Repetition brings immortality and we all want that. Cycles and patterns mimic the rhythms of our body, the repeating cycles of the earth, the tides, the fluctuation of sound waves, everything. When we play a beat and that pattern repeats we time travel for those moments. It’s physics, math, art, and magic. And it’s pop.

So, yeah, it’s all the same to me. The language and culture of any given style doesn’t matter to me. Nor does dissonance and sophistication, nor does simplicity. It is the feeling that matters.

JB: One can argue until the actual cows come home over whether we have a live music scene in the Hudson valley, but the fact of our studio scene is beyond dispute. Collaborative? Competitive? How do you experience it?

DB: It is rich indeed. Considering the size and rural setting, there is a stunning amount of musical talent up here. It’s weighted more towards producers and studios and musicians than live. The live music scene, while good, is not sustaining, and the critical mass of audience for live gigs  isn’t quite there yet, though it’s clearly growing.  I’d love to name check all the top-flight producers and studios, but I’d probably leave someone out and kick myself for it.

Competition is a constant in the music world and it’s healthy. I embrace it. Someone will always be perceived to be doing better than you. Deal with it. Learn from it. We lift each other up and we compete. Collaboration and competition are not mutually exclusive.

JB: Have you already felt the business effects of the Covid upriver flight? Are you excited to see who lands here, who will be looking to make records here?

DB: Yes and yes. It’s remarkable. It very much feels like the gentrification of Brooklyn in the Nineties and onward, but vastly slower. Decades instead of years. There is always a sweet spot with gentrification where a good balance is reached and it’s quite exciting. Then sadly the scales tip and that which we loved is gone, old communities pushed out, newer richer ones displacing them.

There are positives and negatives to it, mostly the former at the moment.

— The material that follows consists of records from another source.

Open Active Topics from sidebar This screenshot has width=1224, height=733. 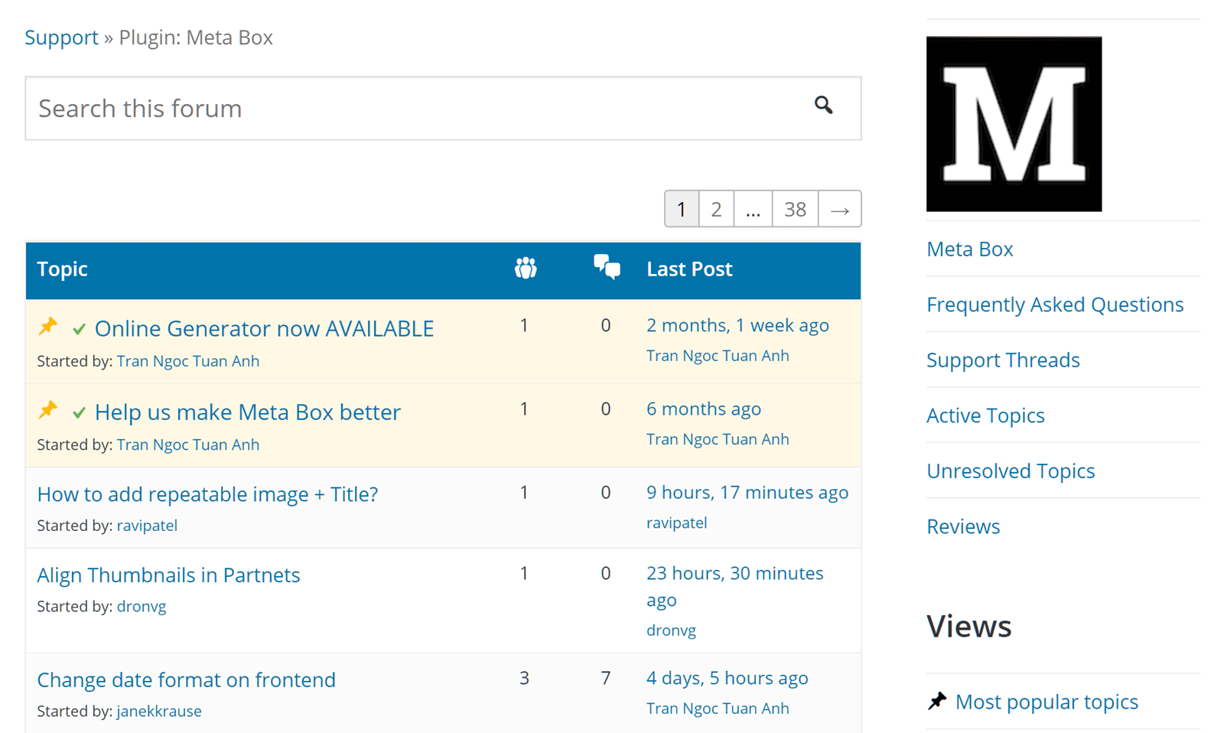coord(985,415)

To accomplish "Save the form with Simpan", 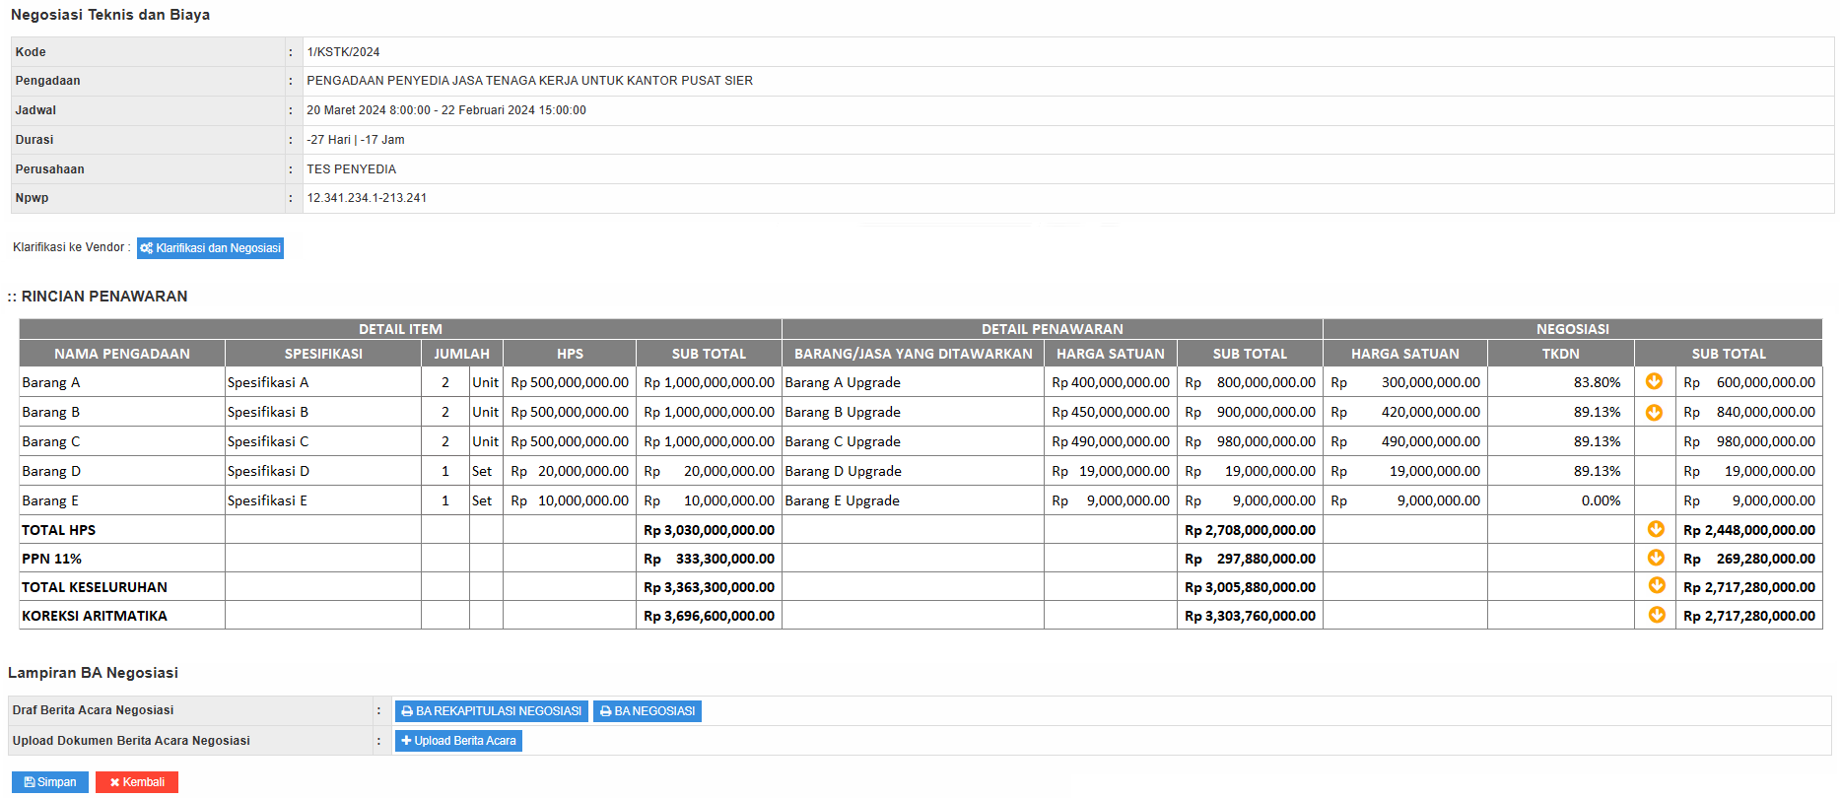I will coord(50,782).
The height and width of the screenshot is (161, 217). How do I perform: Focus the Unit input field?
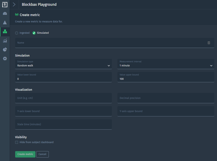pyautogui.click(x=63, y=98)
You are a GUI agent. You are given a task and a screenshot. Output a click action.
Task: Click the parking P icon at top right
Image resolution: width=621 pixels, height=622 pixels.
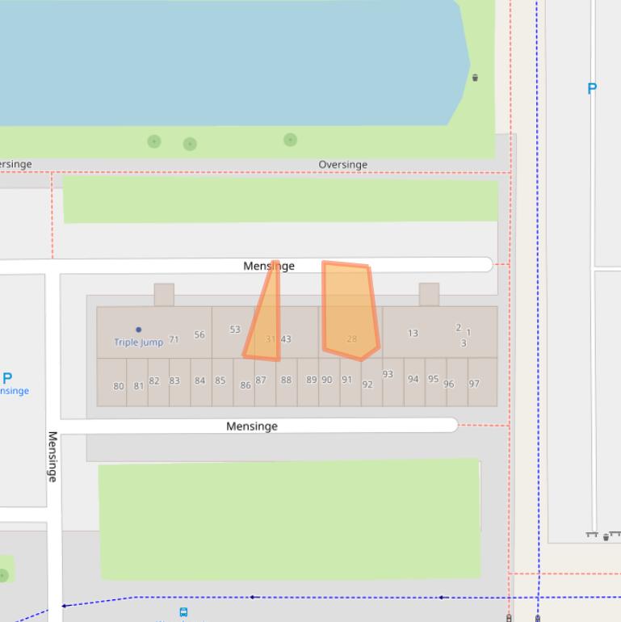pyautogui.click(x=592, y=89)
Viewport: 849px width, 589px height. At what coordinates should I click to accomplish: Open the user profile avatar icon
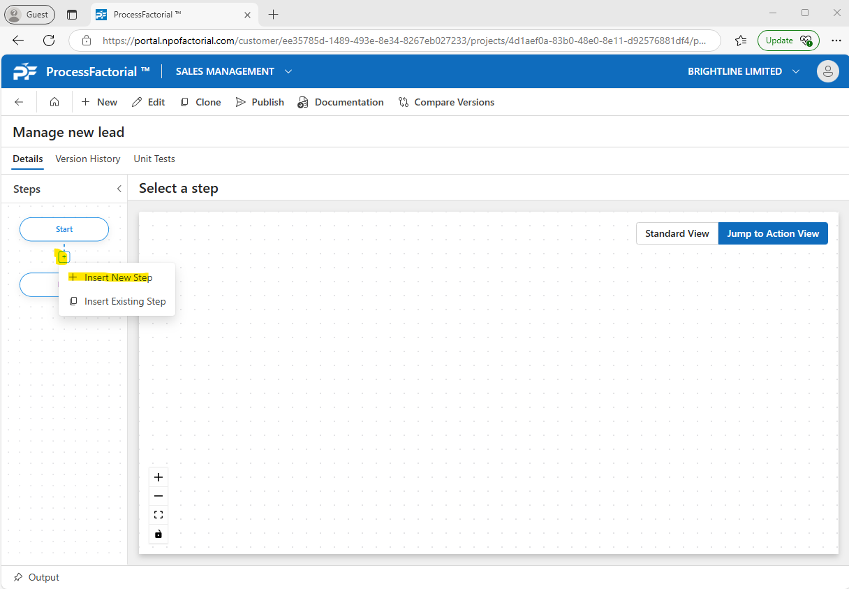pos(827,71)
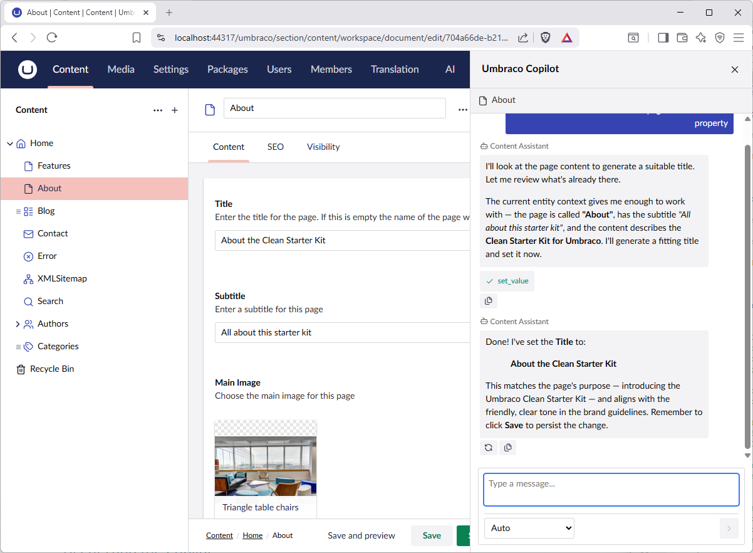Copy the assistant's final message
Viewport: 753px width, 553px height.
click(x=508, y=447)
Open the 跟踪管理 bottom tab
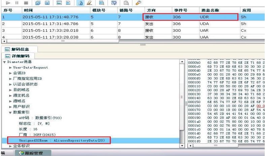This screenshot has width=265, height=156. 32,152
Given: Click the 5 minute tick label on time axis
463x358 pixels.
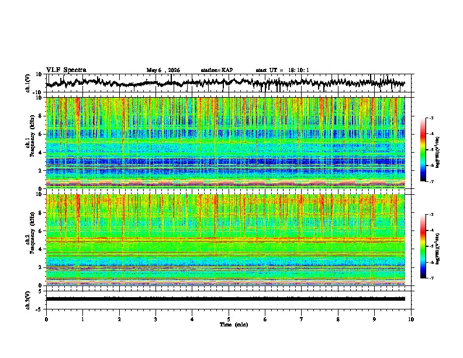Looking at the screenshot, I should [229, 319].
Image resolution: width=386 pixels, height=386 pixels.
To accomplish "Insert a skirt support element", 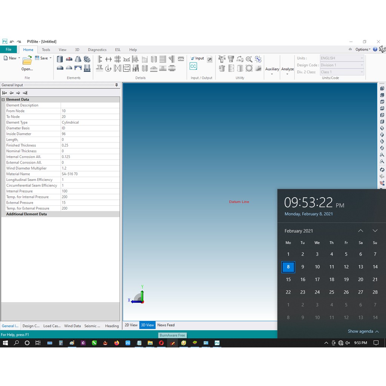I will (87, 68).
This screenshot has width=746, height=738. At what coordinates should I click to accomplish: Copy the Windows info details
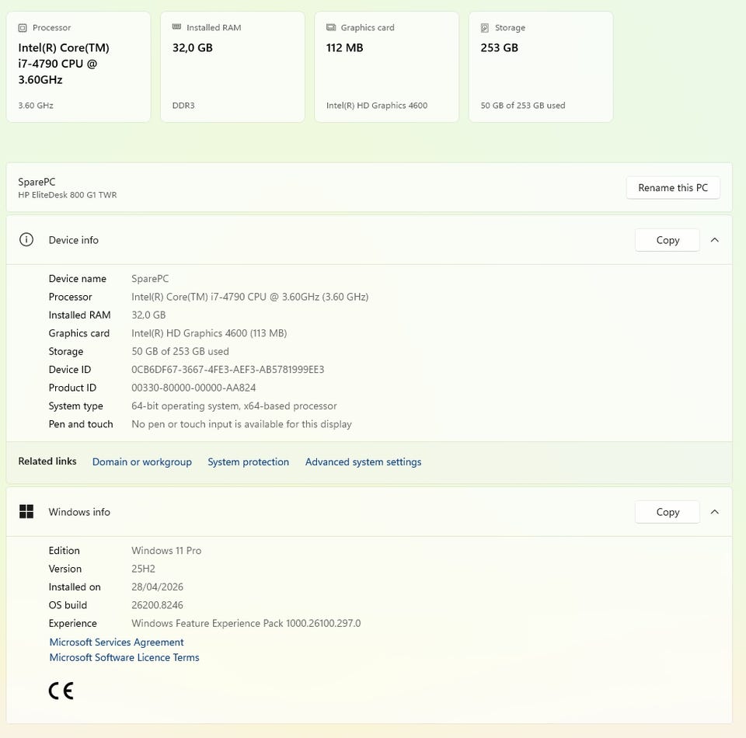pyautogui.click(x=668, y=512)
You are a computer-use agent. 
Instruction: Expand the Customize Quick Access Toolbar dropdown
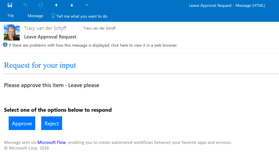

This area is both bolstered and hindered by the Woodstock nostalgia thing. Worship of The Band and their deservedly incredible influence has been dominant and that can cut two ways.

I’m not a nostalgia guy and I want this area to be associated with the new music coming out of it. Don’t get me wrong here, I too worship The Band. Levon’s Ramble was an incredible thing. I was fortunate to attend a bunch of them and even play at least one. All the folks that were involved in that scene are still killing it every day. I want that to thrive, but I hope the Woodstock scene will get recognition for the current sounds coming out of it every day.